Why are native Australians hairy
Australia : Don't be afraid of tentacles
“No worries, crocs here only in summer,” says Brandon and with a big grin he beams away all the danger that the bright yellow crocodile warning sign on the beach signals. “And if a croc does come,” he jokes, “then you've got your spears.” His guests are supposed to use them to hunt crabs in the knee-high Pacific waters off Cooya Beach on the Australian east coast. Just like Brandon Walker and his extended family have been here for generations. The Walkers are Aborigines, descendants of Australian natives and had an idea years ago: “When tourists snorkel clown fish for a lot of money in the nearby Great Barrier Reef and watch whales dive in and out, then they can also spend their tickets with us and spear fishing help."
In the beginning, Brandon and his brother Lincoln often trudged alone over sandbanks and the adjacent, muddy mangrove forests, but this morning - as usual - they welcome a whole busload of hunting parties. They come from Melbourne, Silvie and Geert even came from Holland. The next group follows at noon, so into the water - march! What for the first few meters looks like a harmless mudflat group with oversized Nordic walking sticks, mutates into a barefoot killer squad in no time at all. At least from the perspective of the palm-sized crabs. They like to dig into sand holes underwater. And are now in mortal danger as soon as Brandon reveals their hiding place. From the shy ten-year-old Jasmin to the white-haired Grandpa Geert - all of them let their two-meter-long bamboo spears with their metal tips dash through the clear water into the gray sand holes.
After a proud presentation in front of clicking cameras, the dull, wriggling prey wanders into Brandon's bucket. “Yes, that's how we get our daily lunch to this day,” says the 36-year-old and, as proof, invites all guests to the terrace of his parents' house after every fishing trip. Freshly cooked by Mama Walker, the catch is eaten here, garnished with Lincoln's basic didgeridoo course: for the gurgling basic sound, simply let your lips vibrate on the painted wooden pipe, mix in jumping sounds with a clicking tongue and sprinkle in bird sounds from your larynx. The subsequent attempts by some guests are more reminiscent of toilet noises.
With tourist offers like these, visitors immerse themselves in the everyday life and world of the Aborigines. An important step for the long suppressed indigenous people who were pushed to the fringes of Australian society until a few decades ago: First, tourists no longer encounter their culture as boomerang kitsch and dot-dot-coma-line painting on T-shirts. Second, the Aborigines themselves become tourism operators and are no longer the stealthily gawked "savages" in the reservations created by whites. There are around 20 travel offers operated by Aborigines in the east coast state of Queensland, and there are around 50 in all of Australia - and the trend is rising.
Roy Gibson was one of the first. Since 1987 he has been guiding guests through the rainforest near the village of Mossman, where his tribe named Kuku Yalanji lives and Roy grew up. "Garrnar", little dingo, was his nickname as a child because he always strolled into the jungle with the tribal elders - just like a puppy. On these paths, the 64-year-old shows his guests today how his tribe builds rainproof huts out of tree bark and where the “Djabu Djabu” is, a place reserved only for women, where they tell their own tribal stories to the next generation. Roy often heard a sharp "Dungai!" ("Get out!") After he sneaked up.

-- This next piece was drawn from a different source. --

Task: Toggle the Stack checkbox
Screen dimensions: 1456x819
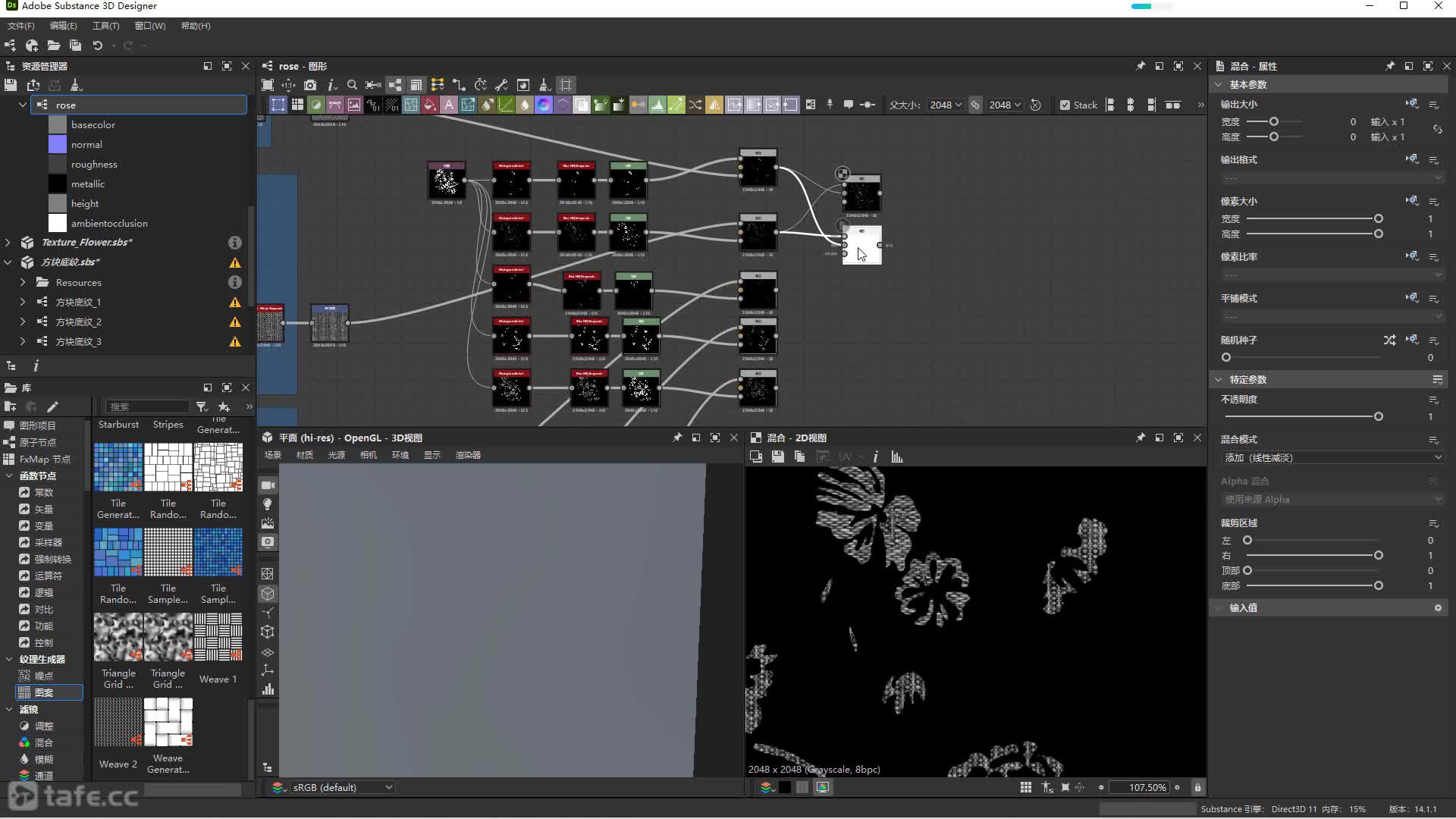Action: pyautogui.click(x=1065, y=105)
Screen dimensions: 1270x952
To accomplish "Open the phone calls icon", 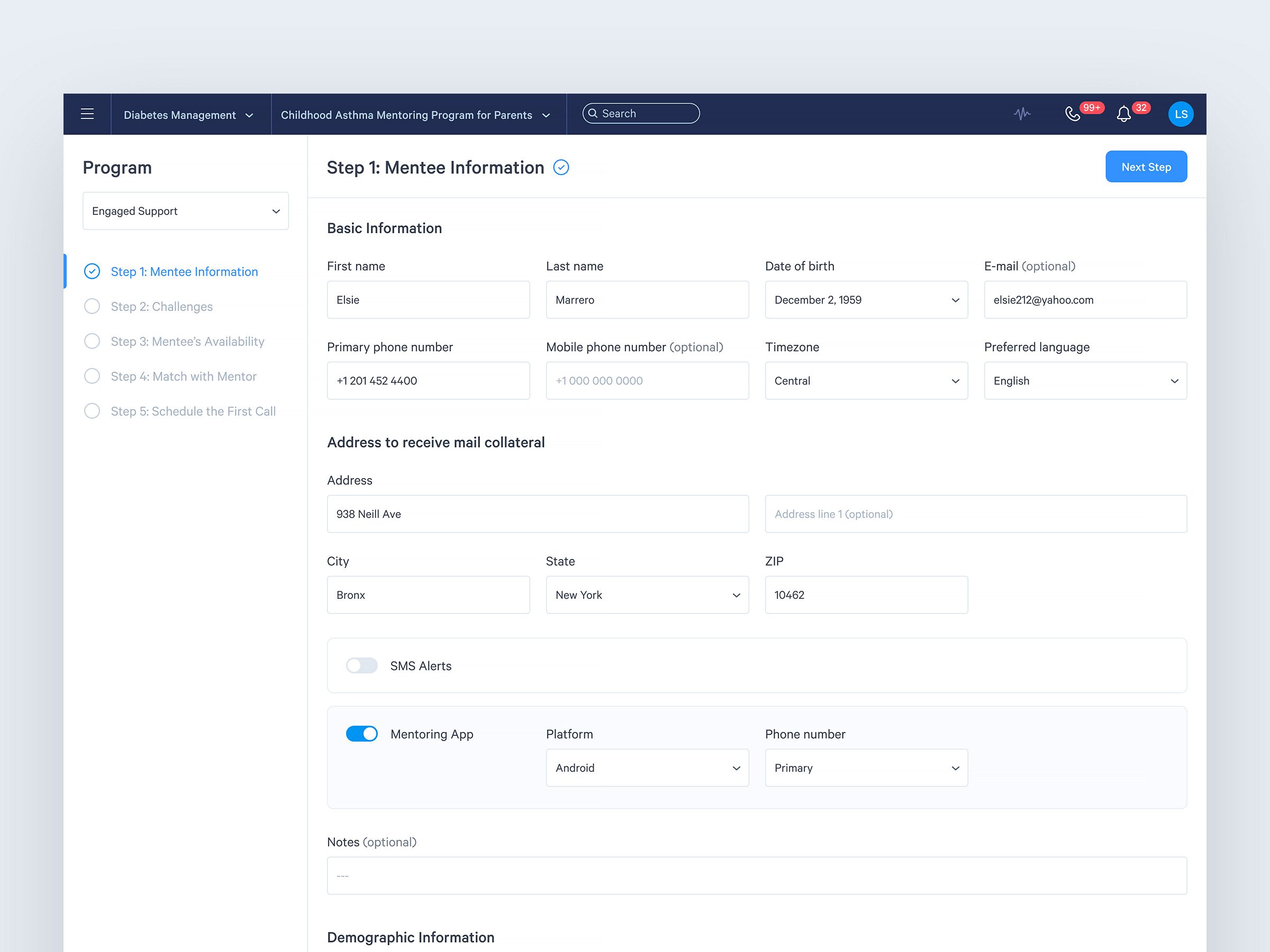I will coord(1072,114).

The Aborigines cannot do without fables and myths. If you ask, you will be told about the so-called dream time more than 40,000 years ago: about the creation of today's Australian mountains, valleys and river beds by the rainbow snake and about the fact that every Aborigine is assigned a species of animal as a totem that he is not allowed to touch. The ideal place for such stories: the campfire on the Davidson River near the town of Tully, the wettest part of Australia - indicated by an eight-meter-high rubber boot monument. Excursions and multi-day camps with Sonya Jeffrey, Tonya Grant and the Aborigines of the Jirrbal tribe begin on the shore. First station: the "Wait a while" tree. It is so called because - once you get tangled in your tentacles - you have to wait a while before a powerful hedge trimmer brings you free. Tonya, however, gets along very well with the meter-long, hardly finger-thick twigs and peels off the unruly bark in no time at all.
She weaves bracelets and baskets from the remaining elastic core - a ritual act among the Jirrbal. After a short briefing, the visitors have to go. Then painting lessons follow. To do this, the guests wade the Davidson River a little way upstream to the paint store: a piece of bank at a bend, from which Tonya cuts colorful pieces of clay with a kind of XXL cake server. With “magrra” (yellow), “gunga” (red) and “gaba” (white) the guests color their faces, hands and legs in artistic freestyle, while Tonya explains the basic alphabet of the Aborigines in her pictures: A vertical line is that Man, an egg that is opened downwards, the woman and a thick black point in the middle of many small dots symbolizes an emu - and in Aboriginal mythology this is synonymous with mother earth.